Topping off our innumerable social ailments are our weak and apathetic judiciary and executive branches, which all but ensure that the perpetrators of any given crime enjoy the same level of impunity reserved for crooked high-profile politicians, and that justice for victims is close to a mathematical improbability.
It is safe to conclude, then, that the lack of faith in our law enforcement on the part of citizens in ensuring their safety is entirely justified.
However, what isn’t justified, and never should be, is citizens taking the law into their own hands -- at least not in the way that it manifested over this month. I, of course, refer to two specific cases where two people accused of rape were found shot-dead, and with notes stuck to their bodies stating an imposed admission of guilt.
While vigilante justice is often portrayed in pop culture through the lens of utilitarian heroism, the proceedings appear far less glamorous in real life and, worse, set a dangerous precedent, especially for a nation that is already teetering on the precipice of social disorder.
Don’t get me wrong -- my intentions are not to moralize.
I won’t deny that there is some kind of child-like morbid joy to be extracted from knowing that there is someone (or “someones”) out there doling out vigilante justice in the vein of Frank Castle or Charles Bronson, imparting righteous fury over those who have dared to defile the sanctity of human life in some way or another, but I also realize that the notion falls apart when introduced into the real world.
In a nation where extra-judicial killings are a frequently applied tool for disarming any and all political opposition, do we really need to give them further moral ammunition to justify more of such deaths?
Think about that.
If anything, the murders point to an especially egregious issue in Bangladesh. Whenever someone is accused of a crime such as rape -- a crime that is not immediately “provable” -- law enforcers and the media have a nasty habit of publishing their photos to the public before they are even charged of the crime.
Now, there is a clear distinction between arresting someone for a crime and charging them for it.
To “arrest” an accused is to place that person in custody before any further judicial action can be taken against them; and after sufficient evidence has been gathered against the individual they are “charged” with the crime.

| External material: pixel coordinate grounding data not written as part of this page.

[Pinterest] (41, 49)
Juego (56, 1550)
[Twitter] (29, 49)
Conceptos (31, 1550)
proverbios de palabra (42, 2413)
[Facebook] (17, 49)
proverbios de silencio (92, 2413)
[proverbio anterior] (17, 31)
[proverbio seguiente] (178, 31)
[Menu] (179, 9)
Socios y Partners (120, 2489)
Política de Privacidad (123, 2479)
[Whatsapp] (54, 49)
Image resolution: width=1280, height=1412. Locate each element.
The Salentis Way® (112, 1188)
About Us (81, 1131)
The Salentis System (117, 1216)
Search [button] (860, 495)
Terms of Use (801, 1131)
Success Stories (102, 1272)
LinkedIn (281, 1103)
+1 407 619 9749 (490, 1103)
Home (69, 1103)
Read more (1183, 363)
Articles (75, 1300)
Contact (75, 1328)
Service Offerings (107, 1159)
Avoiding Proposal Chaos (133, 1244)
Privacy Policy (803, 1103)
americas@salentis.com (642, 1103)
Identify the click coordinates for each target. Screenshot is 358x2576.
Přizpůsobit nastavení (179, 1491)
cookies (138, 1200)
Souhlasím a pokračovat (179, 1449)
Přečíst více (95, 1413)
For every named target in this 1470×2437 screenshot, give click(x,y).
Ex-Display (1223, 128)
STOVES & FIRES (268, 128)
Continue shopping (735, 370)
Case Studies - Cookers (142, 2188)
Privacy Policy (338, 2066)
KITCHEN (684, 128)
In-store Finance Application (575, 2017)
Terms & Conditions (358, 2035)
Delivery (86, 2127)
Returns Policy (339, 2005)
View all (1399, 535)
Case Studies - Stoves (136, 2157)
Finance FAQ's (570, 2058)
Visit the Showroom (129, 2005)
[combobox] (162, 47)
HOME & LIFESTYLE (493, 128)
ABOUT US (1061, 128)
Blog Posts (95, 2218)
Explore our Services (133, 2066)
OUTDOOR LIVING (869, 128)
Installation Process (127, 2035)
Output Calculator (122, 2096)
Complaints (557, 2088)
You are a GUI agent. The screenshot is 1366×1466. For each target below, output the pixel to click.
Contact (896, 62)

Until and unless an individual has been charged with a certain offense, he or she is still innocent until proven otherwise, regardless of whether they have been arrested or not. And to publish their photos or reveal any of their personal information before being charged would be a breach of their personal right.
It appears that neither Bangladeshi law enforcers nor our media got that memo, and now we stand witness to the dangers that such negligent practices can lead to.
To take the law into one’s own hands is never an easy decision, but it is, unfortunately, an all too relatable feeling for a lot of us who call this nation home. But, at the risk of sounding uncharacteristically idealistic, you cannot punish a crime through another crime.